07 / 2010
Né dans les années 70 et ayant connu un formidable essor dès les années 80, le marché du maxidicompte (détenu surtout en France par les enseignes allemandes Aldi et Lidl, mais aussi par des enseignes françaises comme LeaderPrice) s’est rapidement étendu à l’échelle européenne en offrant la possibilité aux consommateurs d’avoir accès à des produits de base à des prix défiant toute concurrence. Ce succès va malheureusement de pair avec des conditions de travail très difficiles pour les employé(e)s de cette branche, et particulièrement ceux de Lidl. C’est en tout cas ce qu’a dévoilé le syndicat allemand Ver.di dans un « livre noir » publié en 2004 en l’Allemagne, puis mis à jour en 2007, avec des témoignages de toute l’Europe. Sur la base de ces constats, c’est tout un mouvement syndical européen qui s’est construit pour dénoncer ces conditions de travail au sein des magasins Lidl.
L’expansion impressionnante de Lidl
Initialement, le fondateur de Lidl, Dieter Scwartz, fils d’un grossiste en fruits et légumes, a repris le concept d’Aldi créé dix ans auparavant et monté le groupe Scwartz. Il ouvre en 1973 un premier magasin dans le Land de Bade-Wurtemberg. Au fur et à mesure de l’expansion de son entreprise, deux branches d’activités principales se distinguent : les grands magasins et supermarchés comme Kaufland et Handelshof, d’une part, et les discompteurs de produits alimentaires, connus sous le nom de Lidl, d’autre part. Comme la plupart des enseignes de maxidiscompte, Lidl se base sur une réduction des coûts maximale (communication réduite, simplification de la logistique, présentation minimaliste des produits en rayon, référencements uniques, etc.) afin de proposer des produits de sa propre marque à prix très bas, ce qui séduit de nombreux consommateurs. Le géant allemand du maxisicompte n’allouerait qu’entre 4 et 5% de son chiffre d’affaire aux frais de main d’œuvre.
Lidl a poursuivi son développement en Allemagne jusqu’à la fin des années 1980 et s’est attaqué au marché européen au début des années 1990. Aujourd’hui, Lidl compte des filiales dans pratiquement tous les pays d’Europe (23 en 2007), notamment en France, en Espagne et au Royaume-Uni et s’étend rapidement en Europe de l’Est. En France, c’est en 1988 qu’a été implanté le premier magasin Lidl. Fin 2008, Lidl France, dont le siège se trouve à Strasbourg, compte environ 1 400 magasins répartis en 21 directions régionales. Aujourd’hui, Lidl est la première enseigne dans le domaine du hard-discount (ou maxidiscompte) et inaugure encore de nombreux magasins chaque année. Aldi a en parallèle investi le marché français (surtout dans l’Est de la France).

● Extrait d'un fichier de données:

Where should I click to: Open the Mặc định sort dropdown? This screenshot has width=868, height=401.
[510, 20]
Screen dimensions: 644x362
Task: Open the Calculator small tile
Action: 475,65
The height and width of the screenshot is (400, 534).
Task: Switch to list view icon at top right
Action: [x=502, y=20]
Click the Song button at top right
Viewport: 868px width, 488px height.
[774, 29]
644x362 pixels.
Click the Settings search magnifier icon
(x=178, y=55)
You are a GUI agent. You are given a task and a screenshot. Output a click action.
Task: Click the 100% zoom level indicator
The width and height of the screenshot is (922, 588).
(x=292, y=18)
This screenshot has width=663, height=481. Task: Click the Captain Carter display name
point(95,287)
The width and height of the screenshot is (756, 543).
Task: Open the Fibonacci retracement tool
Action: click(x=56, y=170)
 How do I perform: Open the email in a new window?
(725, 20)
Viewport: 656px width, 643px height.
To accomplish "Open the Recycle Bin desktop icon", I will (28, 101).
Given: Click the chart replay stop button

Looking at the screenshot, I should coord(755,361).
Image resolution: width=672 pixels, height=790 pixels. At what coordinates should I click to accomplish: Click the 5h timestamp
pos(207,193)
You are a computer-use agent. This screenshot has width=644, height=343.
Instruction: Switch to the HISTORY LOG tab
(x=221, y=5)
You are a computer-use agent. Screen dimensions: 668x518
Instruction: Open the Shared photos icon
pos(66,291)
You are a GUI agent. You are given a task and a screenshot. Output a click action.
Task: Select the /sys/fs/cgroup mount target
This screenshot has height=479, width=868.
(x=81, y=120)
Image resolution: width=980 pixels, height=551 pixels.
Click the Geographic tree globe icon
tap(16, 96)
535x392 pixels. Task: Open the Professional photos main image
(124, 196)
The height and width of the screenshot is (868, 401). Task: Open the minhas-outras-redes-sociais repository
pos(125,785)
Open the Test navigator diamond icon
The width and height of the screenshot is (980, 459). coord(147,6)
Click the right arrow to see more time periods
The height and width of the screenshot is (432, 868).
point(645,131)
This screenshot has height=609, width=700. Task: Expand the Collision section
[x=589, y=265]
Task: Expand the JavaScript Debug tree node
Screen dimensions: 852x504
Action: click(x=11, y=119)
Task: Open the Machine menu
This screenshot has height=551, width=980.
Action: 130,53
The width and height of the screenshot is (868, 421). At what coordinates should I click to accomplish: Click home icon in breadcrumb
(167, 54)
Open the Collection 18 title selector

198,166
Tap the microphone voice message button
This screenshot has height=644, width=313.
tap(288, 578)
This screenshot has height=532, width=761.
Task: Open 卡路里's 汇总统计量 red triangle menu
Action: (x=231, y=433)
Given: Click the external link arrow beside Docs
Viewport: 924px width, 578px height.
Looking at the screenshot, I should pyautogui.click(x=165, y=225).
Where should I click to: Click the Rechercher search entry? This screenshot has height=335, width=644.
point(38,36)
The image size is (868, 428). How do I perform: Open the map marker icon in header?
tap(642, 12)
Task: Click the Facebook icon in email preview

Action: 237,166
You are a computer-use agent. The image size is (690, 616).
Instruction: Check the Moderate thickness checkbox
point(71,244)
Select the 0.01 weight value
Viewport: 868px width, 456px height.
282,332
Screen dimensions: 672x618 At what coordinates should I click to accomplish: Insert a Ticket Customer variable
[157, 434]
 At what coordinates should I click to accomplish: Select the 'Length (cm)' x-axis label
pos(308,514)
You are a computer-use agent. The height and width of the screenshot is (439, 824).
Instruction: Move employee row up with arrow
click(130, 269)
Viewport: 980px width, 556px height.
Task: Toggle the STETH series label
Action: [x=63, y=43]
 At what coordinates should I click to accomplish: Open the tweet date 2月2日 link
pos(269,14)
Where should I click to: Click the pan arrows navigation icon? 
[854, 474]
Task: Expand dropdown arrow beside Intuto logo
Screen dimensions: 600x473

● CONSIGNES:
[1] Recopiez fidèlement le texte sur Lidl de « Lidl a poursuivi » à « de la France). ».
[2] Selon le texte sur Lidl, en quelle année le premier magasin Lidl a-t-il été implanté en France ?
[3] Poursuivez, s'il vous plaît, le texte sur Lidl après sa dernière phrase.

● PROBLÈMES RÉSOLUS:
[1]
Lidl a poursuivi son développement en Allemagne jusqu’à la fin des années 1980 et s’est attaqué au marché européen au début des années 1990. Aujourd’hui, Lidl compte des filiales dans pratiquement tous les pays d’Europe (23 en 2007), notamment en France, en Espagne et au Royaume-Uni et s’étend rapidement en Europe de l’Est. En France, c’est en 1988 qu’a été implanté le premier magasin Lidl. Fin 2008, Lidl France, dont le siège se trouve à Strasbourg, compte environ 1 400 magasins répartis en 21 directions régionales. Aujourd’hui, Lidl est la première enseigne dans le domaine du hard-discount (ou maxidiscompte) et inaugure encore de nombreux magasins chaque année. Aldi a en parallèle investi le marché français (surtout dans l’Est de la France).

[2] En 1988.

[3]
Lidl connait aujourd’hui un léger ralentissement dans son rythme d’expansion qui s’explique par un changement sensible dans son orientation commerciale. Lidl a en effet investi dans un programme de modernisation coûteux (magasins réaménagés, parkings agrandis, présentation plus soignée, etc) et a fait le choix en 2007 de vendre à ses clients, en parallèle des produits de sa propre marque, des produits de marques nationales se rapprochant ainsi des pratiques commerciales des enseignes classiques de la distribution, ce qui brouille son image et son message commercial.
Des conditions de travail alarmantes décrites dans le « Livre noir »
Les méthodes de gestion du personnel de l’enseigne Lidl on été dénoncées en 2004 par le syndicat allemand Ver.di, après une enquête menée pendant près de deux ans par Andreas Hamann et Gudrun Giese, deux anciens salariés, auprès de plus de 100 employés de 250 magasins allemands.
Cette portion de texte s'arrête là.